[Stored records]
◇ ◇ ◇

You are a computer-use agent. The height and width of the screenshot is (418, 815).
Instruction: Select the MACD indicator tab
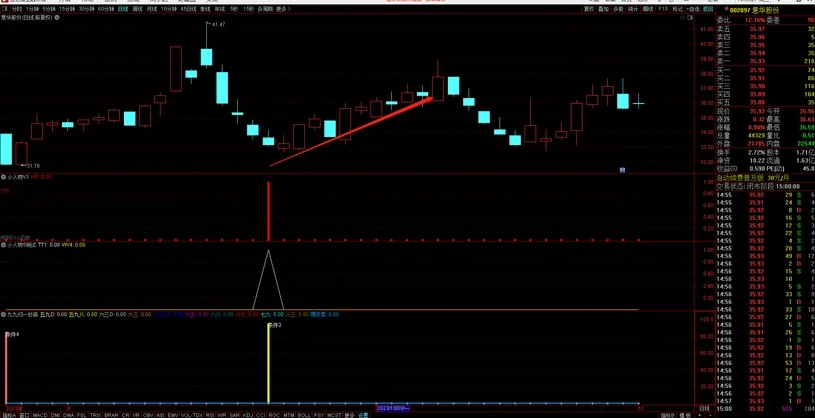(40, 414)
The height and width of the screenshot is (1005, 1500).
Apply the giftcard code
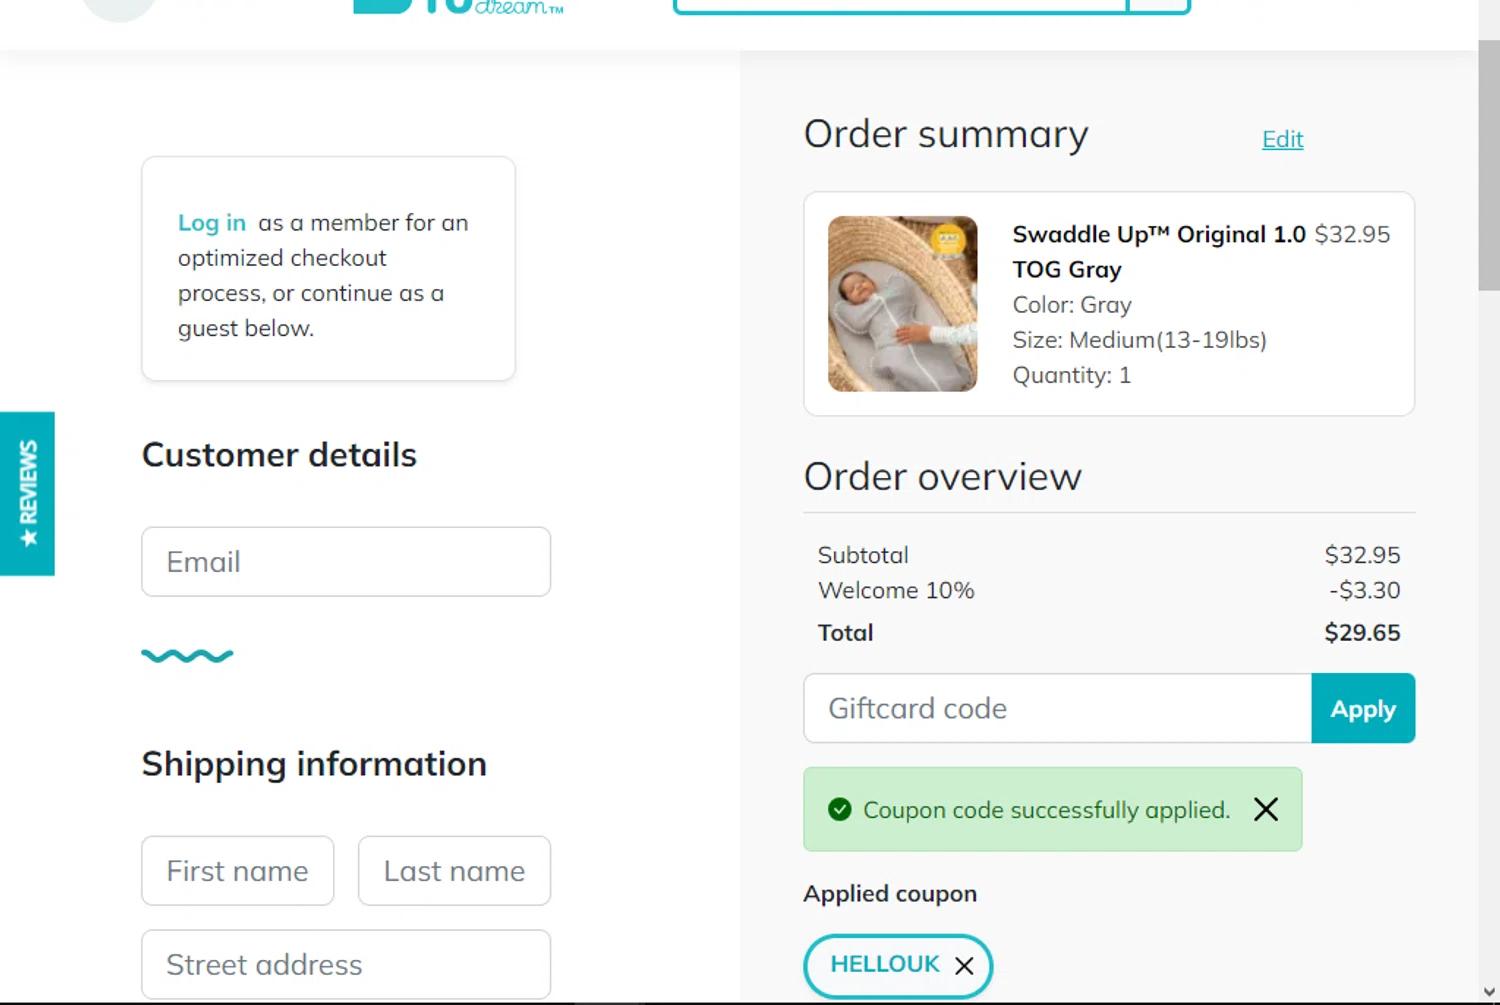click(1362, 708)
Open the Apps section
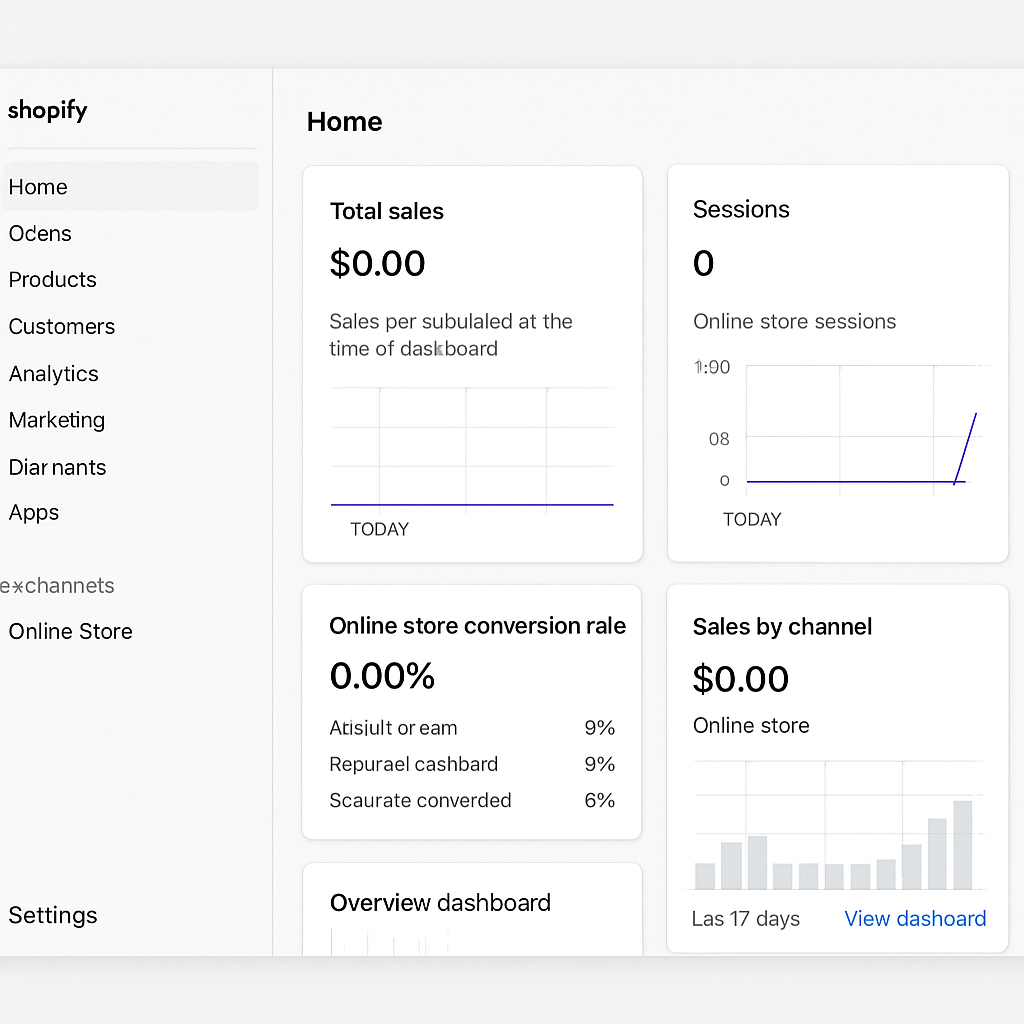Viewport: 1024px width, 1024px height. (33, 512)
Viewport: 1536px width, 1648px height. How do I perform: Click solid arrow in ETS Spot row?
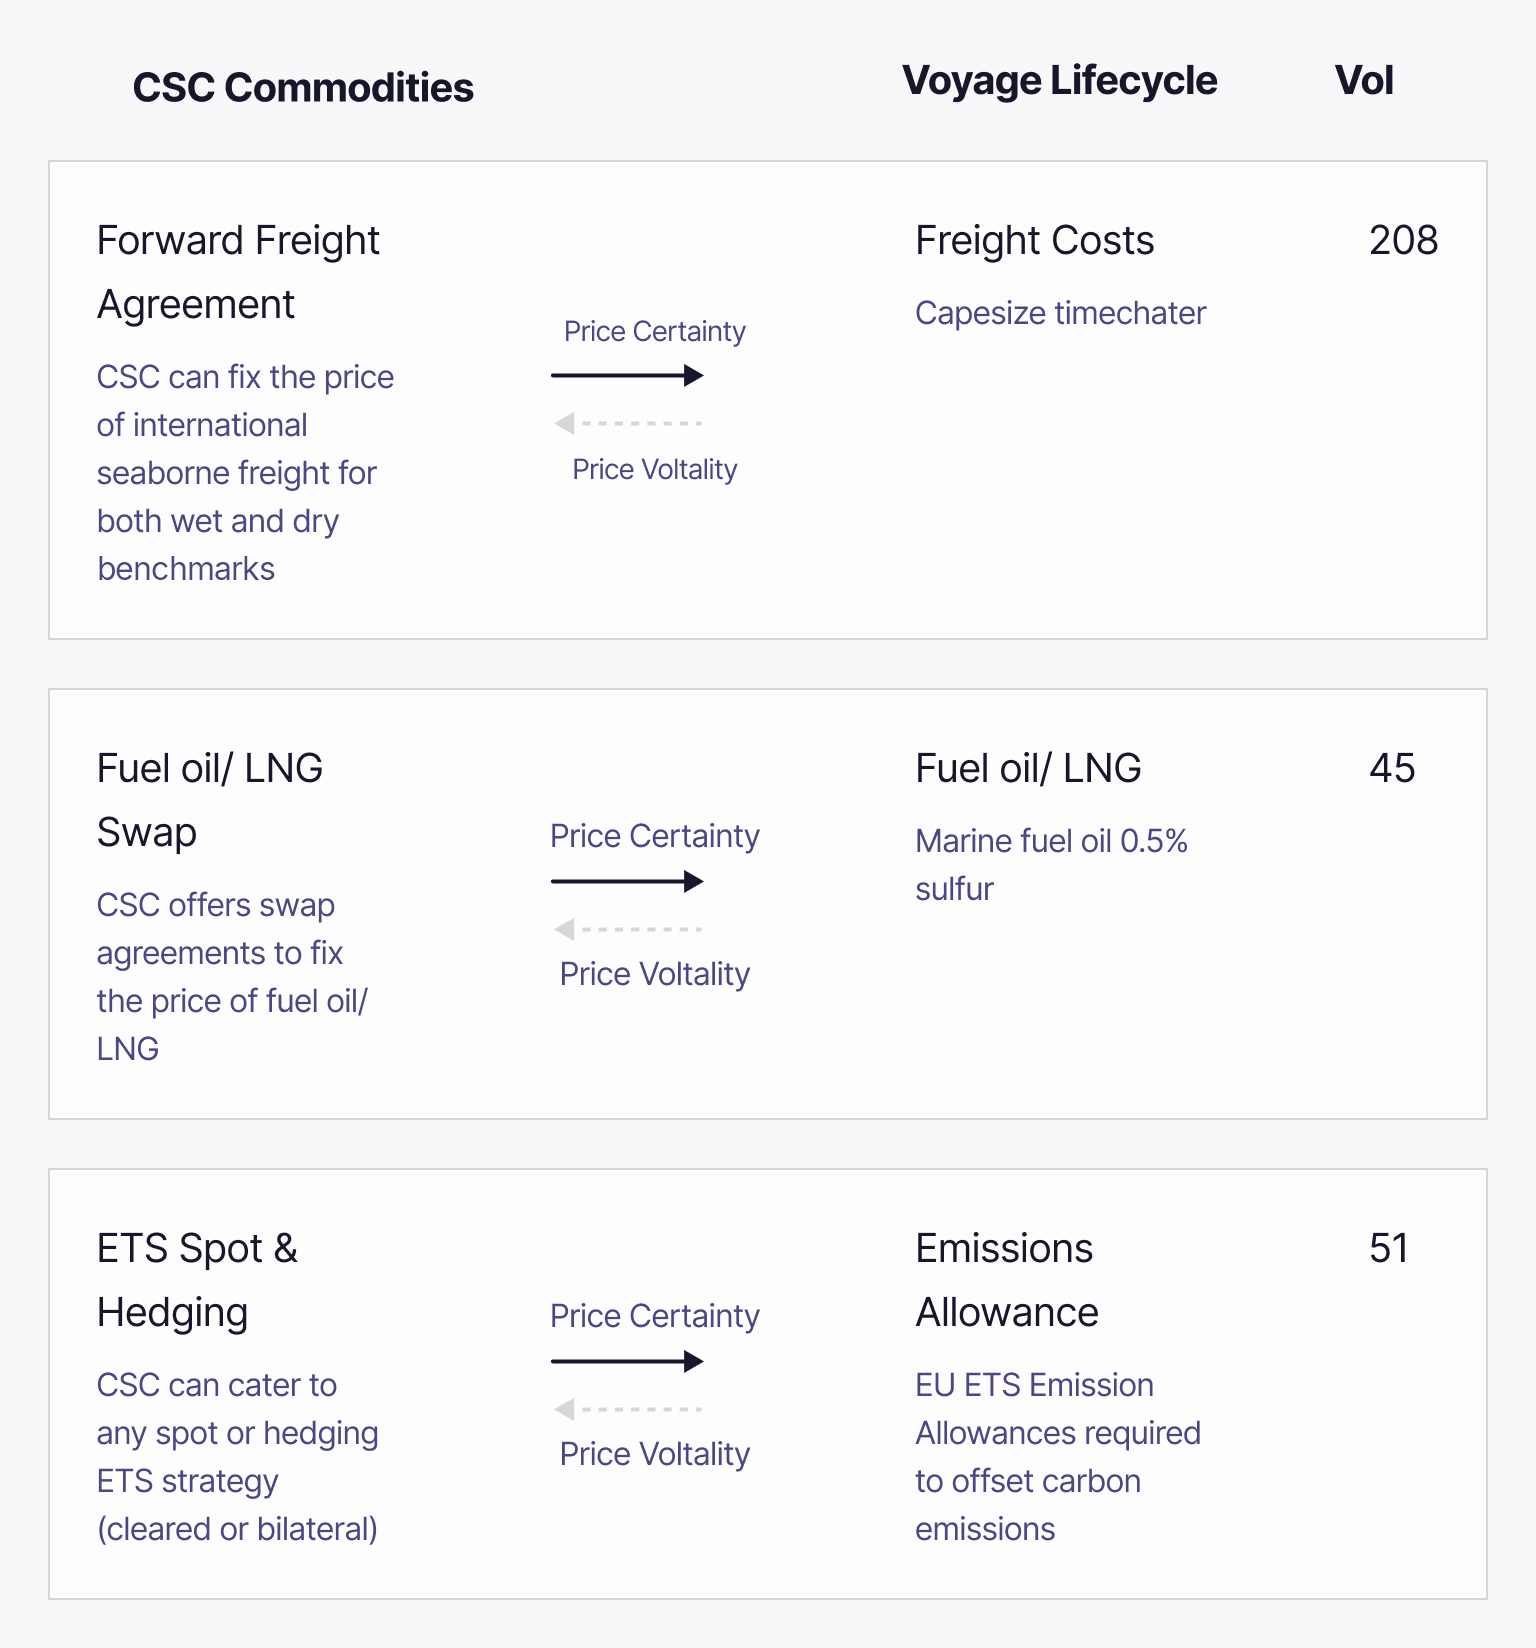627,1361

◇ ◇ ◇

▶ **What the exercise asks**:
Search the data and copy each line containing "screenshot".

▶ **Completed task**:
You are a computer-use agent. The height and width of the screenshot is (418, 815).
The height and width of the screenshot is (1005, 1500).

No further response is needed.